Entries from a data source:

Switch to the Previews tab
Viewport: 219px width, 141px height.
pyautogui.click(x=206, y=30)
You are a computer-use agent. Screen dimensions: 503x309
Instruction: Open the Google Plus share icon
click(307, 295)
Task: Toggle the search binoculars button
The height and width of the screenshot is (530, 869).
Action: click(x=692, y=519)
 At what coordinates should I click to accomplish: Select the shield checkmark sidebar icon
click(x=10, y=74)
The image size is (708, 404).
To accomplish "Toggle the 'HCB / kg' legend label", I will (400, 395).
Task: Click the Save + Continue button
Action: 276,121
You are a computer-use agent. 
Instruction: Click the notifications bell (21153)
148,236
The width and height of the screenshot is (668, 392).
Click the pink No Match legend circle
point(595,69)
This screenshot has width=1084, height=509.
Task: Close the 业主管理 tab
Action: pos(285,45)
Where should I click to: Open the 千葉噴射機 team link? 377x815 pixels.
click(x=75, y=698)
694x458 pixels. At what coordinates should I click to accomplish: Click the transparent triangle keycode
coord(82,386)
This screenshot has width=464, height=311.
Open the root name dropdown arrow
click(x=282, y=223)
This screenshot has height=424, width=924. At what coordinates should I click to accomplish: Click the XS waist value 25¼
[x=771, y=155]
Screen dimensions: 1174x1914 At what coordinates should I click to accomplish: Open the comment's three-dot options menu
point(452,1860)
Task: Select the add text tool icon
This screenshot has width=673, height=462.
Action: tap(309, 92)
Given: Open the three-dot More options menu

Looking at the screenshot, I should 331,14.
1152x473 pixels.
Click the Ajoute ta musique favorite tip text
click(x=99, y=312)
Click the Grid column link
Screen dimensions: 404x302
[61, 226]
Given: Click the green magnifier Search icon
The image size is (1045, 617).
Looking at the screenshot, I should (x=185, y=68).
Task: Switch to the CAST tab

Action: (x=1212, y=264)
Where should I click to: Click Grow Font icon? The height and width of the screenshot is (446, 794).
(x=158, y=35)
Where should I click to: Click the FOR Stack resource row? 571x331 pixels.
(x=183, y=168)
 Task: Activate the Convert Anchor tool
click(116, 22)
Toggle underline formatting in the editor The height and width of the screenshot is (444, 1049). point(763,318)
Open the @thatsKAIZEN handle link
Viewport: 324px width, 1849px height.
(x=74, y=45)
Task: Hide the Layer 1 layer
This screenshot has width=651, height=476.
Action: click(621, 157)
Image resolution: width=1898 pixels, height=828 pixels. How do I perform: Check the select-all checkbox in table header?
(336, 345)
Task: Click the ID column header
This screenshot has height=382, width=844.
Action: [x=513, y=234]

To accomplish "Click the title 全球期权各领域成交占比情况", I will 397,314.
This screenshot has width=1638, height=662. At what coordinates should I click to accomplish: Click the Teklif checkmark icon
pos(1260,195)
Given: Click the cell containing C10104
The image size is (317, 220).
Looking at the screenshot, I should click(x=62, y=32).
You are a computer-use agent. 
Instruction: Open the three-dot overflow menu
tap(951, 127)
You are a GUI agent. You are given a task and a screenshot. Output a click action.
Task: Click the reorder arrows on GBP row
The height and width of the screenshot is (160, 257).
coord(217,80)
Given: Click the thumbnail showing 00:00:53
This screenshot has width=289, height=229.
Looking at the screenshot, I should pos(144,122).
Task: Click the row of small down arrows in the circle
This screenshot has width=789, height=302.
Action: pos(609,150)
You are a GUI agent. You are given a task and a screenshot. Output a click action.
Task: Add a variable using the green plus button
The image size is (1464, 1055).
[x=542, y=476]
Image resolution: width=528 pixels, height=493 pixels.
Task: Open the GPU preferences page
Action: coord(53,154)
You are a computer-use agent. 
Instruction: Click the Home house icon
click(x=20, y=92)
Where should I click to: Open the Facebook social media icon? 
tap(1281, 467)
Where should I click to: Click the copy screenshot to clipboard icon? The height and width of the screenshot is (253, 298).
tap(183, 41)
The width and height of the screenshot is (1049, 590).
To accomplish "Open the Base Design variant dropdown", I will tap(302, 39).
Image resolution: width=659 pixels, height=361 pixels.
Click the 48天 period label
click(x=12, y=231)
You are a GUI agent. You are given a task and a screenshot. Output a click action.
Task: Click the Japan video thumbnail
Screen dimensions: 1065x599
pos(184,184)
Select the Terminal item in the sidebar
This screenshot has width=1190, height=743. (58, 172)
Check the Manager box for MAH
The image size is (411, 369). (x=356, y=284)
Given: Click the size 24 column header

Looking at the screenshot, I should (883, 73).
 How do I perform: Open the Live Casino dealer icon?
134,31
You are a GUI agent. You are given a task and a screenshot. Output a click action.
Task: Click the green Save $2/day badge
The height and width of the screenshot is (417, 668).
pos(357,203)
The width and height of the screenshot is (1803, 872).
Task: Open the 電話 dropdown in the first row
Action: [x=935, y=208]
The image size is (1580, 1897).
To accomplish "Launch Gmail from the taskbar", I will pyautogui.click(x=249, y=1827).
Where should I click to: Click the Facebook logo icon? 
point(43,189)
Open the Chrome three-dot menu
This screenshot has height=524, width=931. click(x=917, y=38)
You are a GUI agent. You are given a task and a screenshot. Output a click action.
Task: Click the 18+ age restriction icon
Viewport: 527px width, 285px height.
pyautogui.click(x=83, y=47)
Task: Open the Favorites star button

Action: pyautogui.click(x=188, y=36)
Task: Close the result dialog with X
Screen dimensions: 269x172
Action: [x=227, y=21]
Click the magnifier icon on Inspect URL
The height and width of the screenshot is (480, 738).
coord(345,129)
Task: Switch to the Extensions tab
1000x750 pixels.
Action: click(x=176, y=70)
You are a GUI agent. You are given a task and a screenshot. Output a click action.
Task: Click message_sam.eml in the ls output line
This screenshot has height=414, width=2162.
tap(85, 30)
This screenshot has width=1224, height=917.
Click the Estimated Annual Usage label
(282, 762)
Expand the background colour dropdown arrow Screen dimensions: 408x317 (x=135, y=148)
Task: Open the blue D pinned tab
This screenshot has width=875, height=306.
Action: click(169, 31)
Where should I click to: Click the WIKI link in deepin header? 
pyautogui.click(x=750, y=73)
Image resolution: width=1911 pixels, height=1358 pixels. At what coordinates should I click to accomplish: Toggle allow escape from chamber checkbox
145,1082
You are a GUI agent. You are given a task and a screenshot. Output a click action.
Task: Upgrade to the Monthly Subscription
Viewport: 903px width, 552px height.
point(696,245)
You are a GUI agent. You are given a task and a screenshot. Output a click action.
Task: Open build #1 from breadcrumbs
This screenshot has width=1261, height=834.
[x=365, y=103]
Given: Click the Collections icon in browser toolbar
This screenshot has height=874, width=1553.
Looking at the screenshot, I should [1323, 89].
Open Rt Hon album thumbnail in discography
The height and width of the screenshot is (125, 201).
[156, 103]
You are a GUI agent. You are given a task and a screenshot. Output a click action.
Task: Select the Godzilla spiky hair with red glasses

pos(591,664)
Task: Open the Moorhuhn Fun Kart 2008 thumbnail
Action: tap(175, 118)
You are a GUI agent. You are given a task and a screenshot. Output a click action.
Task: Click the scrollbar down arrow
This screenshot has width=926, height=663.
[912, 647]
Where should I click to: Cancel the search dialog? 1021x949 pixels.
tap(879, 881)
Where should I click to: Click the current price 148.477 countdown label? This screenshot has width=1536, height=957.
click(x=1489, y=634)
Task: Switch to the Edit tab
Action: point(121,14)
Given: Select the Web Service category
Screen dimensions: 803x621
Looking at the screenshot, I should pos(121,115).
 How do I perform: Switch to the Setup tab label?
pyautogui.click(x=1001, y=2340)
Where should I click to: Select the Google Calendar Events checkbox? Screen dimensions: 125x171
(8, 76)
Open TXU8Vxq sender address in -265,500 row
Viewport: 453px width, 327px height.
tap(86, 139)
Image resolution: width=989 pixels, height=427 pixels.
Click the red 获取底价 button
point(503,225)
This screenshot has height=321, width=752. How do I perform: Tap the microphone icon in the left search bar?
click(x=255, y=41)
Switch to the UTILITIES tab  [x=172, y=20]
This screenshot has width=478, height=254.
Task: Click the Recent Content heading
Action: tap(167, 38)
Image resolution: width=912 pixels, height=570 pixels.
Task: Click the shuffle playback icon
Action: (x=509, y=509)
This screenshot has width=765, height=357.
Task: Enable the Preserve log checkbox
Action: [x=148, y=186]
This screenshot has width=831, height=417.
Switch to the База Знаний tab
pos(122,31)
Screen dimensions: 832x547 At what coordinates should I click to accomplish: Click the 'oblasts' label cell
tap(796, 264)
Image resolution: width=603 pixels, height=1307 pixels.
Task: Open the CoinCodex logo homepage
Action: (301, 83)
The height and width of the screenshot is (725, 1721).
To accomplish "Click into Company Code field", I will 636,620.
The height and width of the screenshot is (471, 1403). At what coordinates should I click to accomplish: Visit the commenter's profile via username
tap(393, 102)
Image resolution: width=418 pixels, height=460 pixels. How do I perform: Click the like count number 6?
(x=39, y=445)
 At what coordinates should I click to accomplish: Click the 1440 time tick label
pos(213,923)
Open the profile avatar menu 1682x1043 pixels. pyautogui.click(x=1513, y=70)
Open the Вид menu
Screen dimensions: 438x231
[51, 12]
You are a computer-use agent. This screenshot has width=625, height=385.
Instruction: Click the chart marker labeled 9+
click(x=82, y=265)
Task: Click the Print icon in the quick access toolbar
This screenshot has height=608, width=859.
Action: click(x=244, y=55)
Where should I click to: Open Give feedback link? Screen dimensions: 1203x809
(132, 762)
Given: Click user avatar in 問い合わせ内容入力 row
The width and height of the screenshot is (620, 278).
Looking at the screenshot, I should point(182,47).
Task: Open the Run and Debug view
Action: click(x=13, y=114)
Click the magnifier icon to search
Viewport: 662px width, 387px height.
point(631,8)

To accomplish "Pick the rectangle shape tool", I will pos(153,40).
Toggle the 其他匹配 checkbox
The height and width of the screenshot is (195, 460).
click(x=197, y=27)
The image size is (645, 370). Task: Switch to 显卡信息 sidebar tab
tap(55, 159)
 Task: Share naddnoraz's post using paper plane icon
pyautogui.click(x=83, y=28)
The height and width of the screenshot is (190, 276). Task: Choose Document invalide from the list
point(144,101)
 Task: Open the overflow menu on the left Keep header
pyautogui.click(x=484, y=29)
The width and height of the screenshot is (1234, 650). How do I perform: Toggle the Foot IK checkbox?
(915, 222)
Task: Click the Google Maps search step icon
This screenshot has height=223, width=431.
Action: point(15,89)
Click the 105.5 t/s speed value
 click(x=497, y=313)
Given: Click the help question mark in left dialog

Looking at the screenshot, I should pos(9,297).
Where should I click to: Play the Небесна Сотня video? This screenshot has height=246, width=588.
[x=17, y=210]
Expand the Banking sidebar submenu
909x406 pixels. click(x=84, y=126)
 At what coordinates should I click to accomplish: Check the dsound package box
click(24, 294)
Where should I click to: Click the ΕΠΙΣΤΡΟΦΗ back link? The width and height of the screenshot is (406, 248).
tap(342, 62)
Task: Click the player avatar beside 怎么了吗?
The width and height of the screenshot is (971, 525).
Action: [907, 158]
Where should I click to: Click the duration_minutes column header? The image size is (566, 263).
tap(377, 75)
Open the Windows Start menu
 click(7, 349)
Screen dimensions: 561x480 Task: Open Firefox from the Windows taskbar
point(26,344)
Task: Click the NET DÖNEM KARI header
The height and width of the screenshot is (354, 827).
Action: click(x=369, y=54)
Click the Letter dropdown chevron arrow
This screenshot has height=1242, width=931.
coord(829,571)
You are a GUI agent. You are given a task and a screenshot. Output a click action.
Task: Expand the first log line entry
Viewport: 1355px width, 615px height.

[WORK TO DO]: Please output the entries from the line containing "The image size is (1580, 1897)." to the line containing "Action: pyautogui.click(x=188, y=36)", both included, as a JSON list of strings with one string per line. Leave out blank lines.

[TASK RESULT]:
[
  "The image size is (1580, 1897).",
  "To accomplish \"Launch Gmail from the taskbar\", I will pyautogui.click(x=249, y=1827).",
  "Where should I click to: Click the Facebook logo icon? ",
  "point(43,189)",
  "Open the Chrome three-dot menu",
  "This screenshot has height=524, width=931. click(x=917, y=38)",
  "You are a GUI agent. You are given a task and a screenshot. Output a click action.",
  "Task: Click the 18+ age restriction icon",
  "Viewport: 527px width, 285px height.",
  "pyautogui.click(x=83, y=47)",
  "Task: Open the Favorites star button",
  "Action: pyautogui.click(x=188, y=36)"
]